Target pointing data
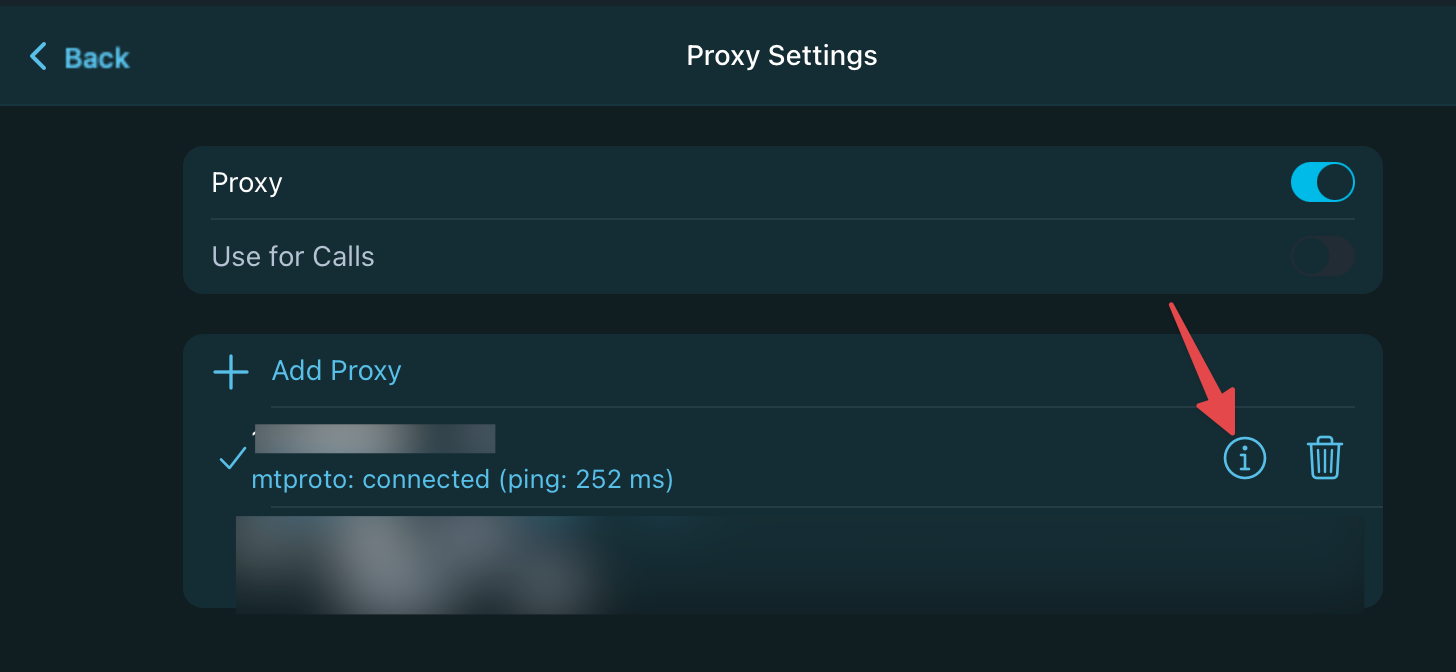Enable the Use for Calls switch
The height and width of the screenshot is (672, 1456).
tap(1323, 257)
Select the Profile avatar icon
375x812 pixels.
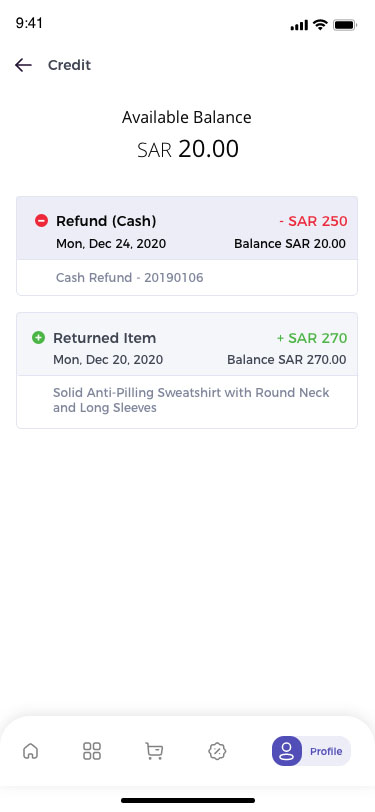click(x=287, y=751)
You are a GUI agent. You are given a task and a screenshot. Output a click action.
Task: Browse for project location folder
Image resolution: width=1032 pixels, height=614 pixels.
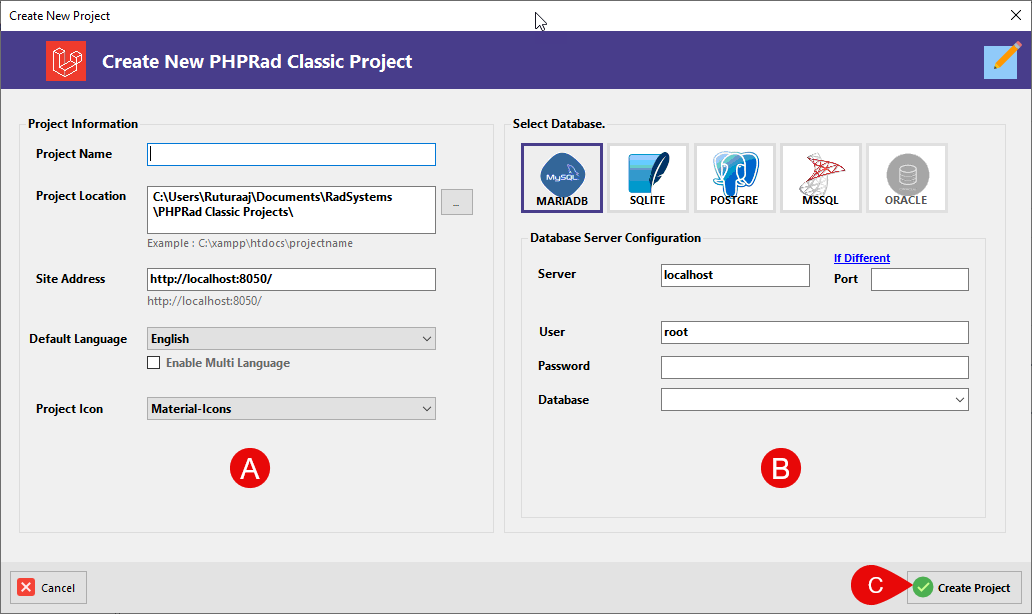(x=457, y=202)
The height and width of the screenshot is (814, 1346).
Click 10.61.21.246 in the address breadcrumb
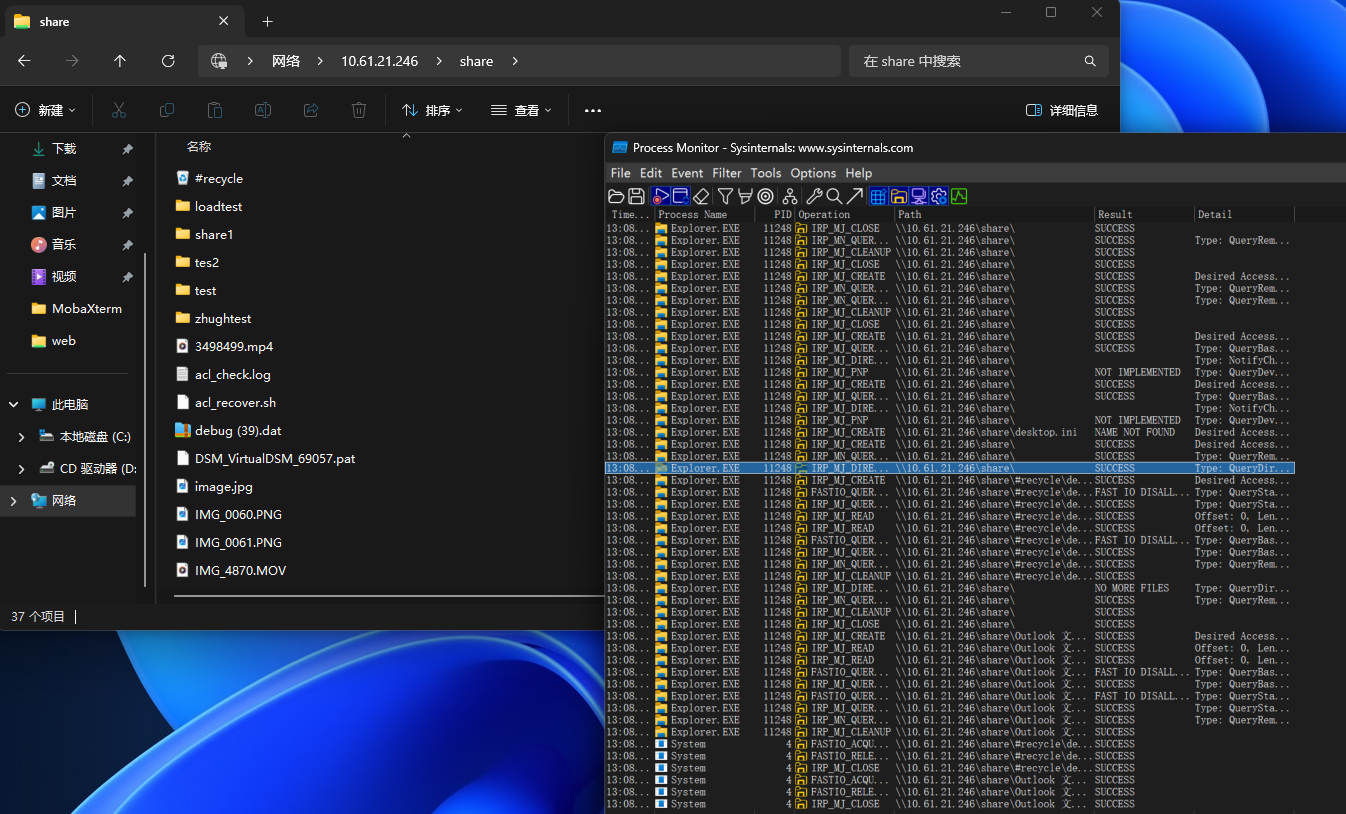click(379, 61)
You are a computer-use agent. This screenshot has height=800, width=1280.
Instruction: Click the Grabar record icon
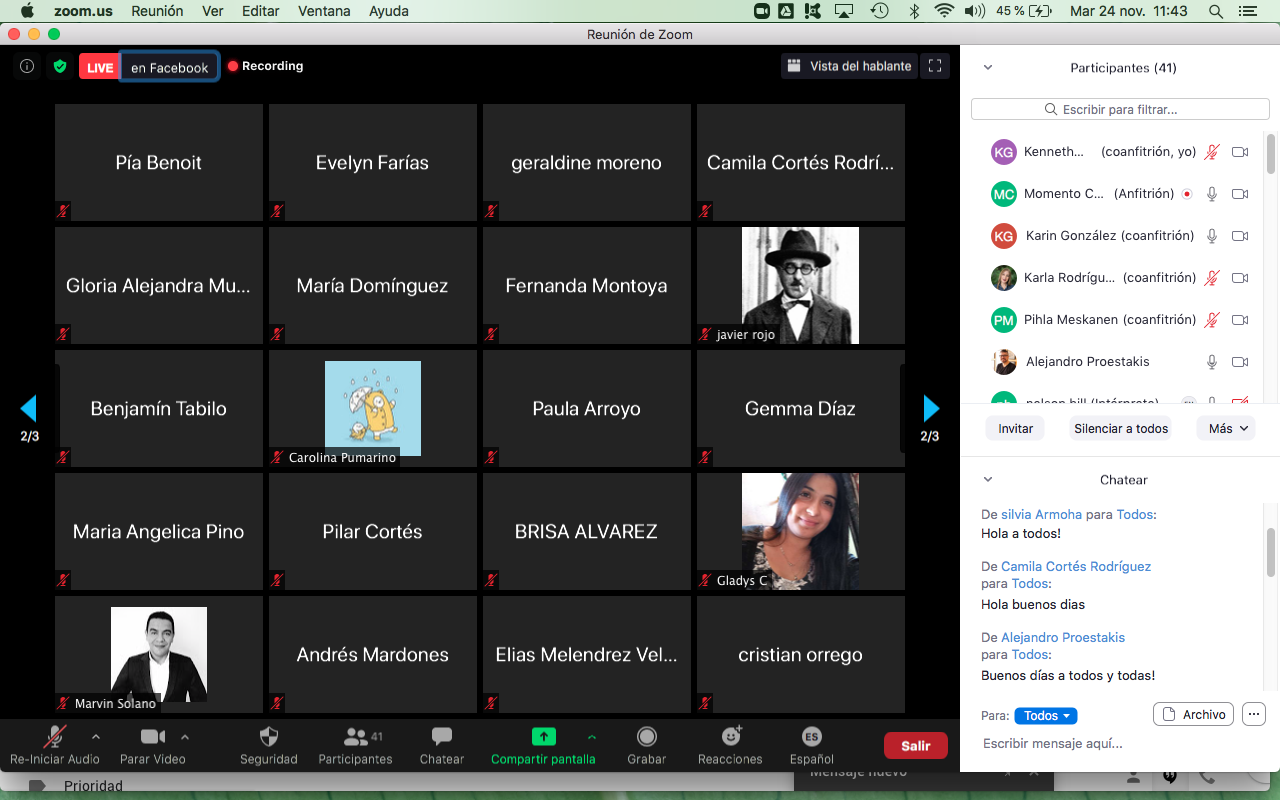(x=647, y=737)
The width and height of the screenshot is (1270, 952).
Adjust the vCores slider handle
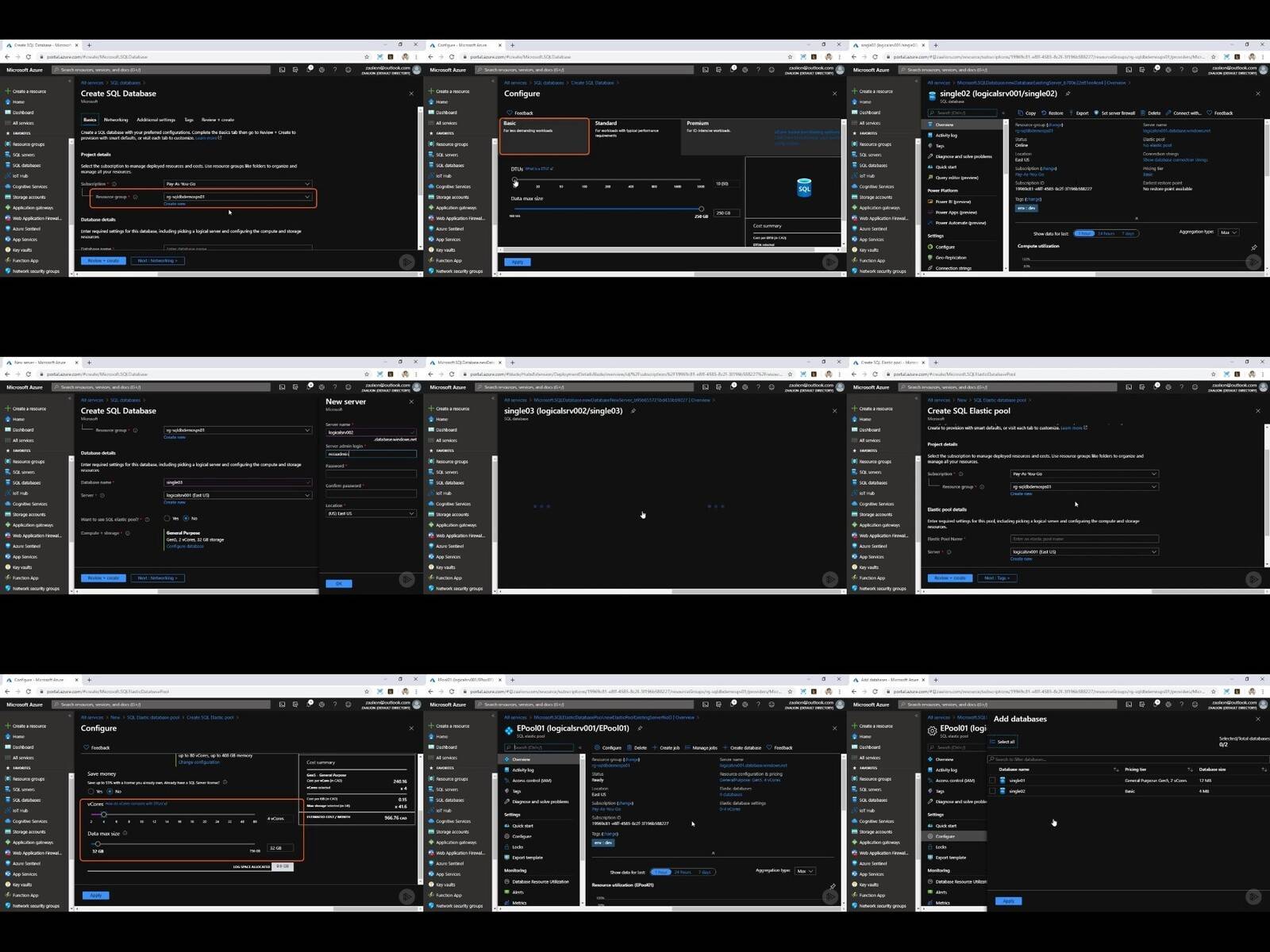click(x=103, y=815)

**TO DO**
Recast the rows above as a JSON list of strings, with one string per line and no blank lines. Leave the pictures out.

**ANSWER TO THE TASK**
[
  "Enable the Use for Calls switch",
  "The height and width of the screenshot is (672, 1456).",
  "tap(1323, 257)",
  "Select the Profile avatar icon",
  "375x812 pixels.",
  "click(x=287, y=751)",
  "You are a GUI agent. You are given a task and a screenshot. Output a click action.",
  "Task: Browse for project location folder",
  "Image resolution: width=1032 pixels, height=614 pixels.",
  "(x=457, y=202)",
  "The height and width of the screenshot is (814, 1346).",
  "Click 10.61.21.246 in the address breadcrumb",
  "click(379, 61)",
  "You are a computer-use agent. This screenshot has height=800, width=1280.",
  "Instruction: Click the Grabar record icon",
  "(x=647, y=737)",
  "The width and height of the screenshot is (1270, 952).",
  "Adjust the vCores slider handle",
  "click(x=103, y=815)"
]